BEGIN Data shown

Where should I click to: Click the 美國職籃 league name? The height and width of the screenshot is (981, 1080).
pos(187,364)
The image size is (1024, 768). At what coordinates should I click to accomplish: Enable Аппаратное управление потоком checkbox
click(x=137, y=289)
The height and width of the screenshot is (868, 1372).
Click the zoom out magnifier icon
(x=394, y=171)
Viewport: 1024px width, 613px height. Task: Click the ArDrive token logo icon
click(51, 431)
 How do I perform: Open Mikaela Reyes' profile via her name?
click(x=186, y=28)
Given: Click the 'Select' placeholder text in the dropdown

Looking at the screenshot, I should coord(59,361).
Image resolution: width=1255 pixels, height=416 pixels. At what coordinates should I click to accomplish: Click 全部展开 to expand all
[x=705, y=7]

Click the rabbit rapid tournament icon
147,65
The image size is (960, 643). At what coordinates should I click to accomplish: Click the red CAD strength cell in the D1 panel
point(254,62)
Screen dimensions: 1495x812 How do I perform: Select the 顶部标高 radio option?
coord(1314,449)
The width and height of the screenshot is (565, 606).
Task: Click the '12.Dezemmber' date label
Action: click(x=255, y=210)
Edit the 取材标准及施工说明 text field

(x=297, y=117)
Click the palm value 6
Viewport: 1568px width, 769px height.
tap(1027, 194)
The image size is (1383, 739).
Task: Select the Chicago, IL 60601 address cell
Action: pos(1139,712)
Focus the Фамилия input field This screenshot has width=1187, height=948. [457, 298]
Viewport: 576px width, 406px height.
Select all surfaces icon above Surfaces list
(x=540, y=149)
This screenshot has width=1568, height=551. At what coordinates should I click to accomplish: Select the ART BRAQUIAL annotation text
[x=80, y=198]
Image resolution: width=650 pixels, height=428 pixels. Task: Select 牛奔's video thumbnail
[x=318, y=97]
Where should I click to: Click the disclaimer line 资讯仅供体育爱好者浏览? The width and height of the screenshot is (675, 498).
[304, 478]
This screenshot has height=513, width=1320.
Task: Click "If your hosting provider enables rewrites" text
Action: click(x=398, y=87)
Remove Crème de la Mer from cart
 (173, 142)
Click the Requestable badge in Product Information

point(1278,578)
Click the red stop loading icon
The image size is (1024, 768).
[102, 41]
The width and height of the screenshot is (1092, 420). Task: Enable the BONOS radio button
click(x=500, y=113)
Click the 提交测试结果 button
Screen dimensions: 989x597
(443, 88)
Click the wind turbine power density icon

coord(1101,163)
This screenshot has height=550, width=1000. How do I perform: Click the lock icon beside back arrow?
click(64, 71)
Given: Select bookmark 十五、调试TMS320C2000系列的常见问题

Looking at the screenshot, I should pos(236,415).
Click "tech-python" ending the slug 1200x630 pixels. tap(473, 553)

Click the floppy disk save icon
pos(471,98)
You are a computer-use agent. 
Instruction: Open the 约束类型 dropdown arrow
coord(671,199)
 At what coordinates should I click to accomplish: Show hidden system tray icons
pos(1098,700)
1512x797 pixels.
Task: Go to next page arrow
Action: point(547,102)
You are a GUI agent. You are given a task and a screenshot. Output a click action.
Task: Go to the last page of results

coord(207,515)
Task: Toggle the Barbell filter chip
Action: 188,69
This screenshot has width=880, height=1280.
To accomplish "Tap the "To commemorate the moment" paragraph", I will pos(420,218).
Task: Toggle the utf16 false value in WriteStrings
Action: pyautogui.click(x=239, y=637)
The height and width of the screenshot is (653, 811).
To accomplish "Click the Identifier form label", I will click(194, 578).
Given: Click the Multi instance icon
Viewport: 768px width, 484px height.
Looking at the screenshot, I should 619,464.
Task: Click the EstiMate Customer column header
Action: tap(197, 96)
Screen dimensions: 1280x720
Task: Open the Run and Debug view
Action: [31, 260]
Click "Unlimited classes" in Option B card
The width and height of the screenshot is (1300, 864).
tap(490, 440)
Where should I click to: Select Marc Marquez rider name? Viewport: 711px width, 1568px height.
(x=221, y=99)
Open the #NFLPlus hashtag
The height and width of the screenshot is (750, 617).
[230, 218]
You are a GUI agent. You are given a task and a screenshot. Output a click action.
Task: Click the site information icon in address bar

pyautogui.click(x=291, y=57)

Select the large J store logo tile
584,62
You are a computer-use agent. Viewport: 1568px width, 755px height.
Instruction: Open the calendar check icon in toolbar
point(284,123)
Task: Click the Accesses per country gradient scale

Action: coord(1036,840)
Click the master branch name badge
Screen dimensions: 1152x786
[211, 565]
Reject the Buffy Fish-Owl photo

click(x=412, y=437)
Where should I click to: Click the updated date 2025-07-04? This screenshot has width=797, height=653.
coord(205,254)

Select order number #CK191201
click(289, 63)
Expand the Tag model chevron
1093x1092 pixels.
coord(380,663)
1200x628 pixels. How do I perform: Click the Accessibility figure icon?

END Data shown

Given the records above, reproduce precisely and only the lines between the line holding "Instruction: Open the 约束类型 dropdown arrow" and the line holding "This screenshot has width=880, height=1280.", inclusive.

Instruction: Open the 约束类型 dropdown arrow
coord(671,199)
 At what coordinates should I click to accomplish: Show hidden system tray icons
pos(1098,700)
1512x797 pixels.
Task: Go to next page arrow
Action: point(547,102)
You are a GUI agent. You are given a task and a screenshot. Output a click action.
Task: Go to the last page of results

coord(207,515)
Task: Toggle the Barbell filter chip
Action: 188,69
This screenshot has width=880, height=1280.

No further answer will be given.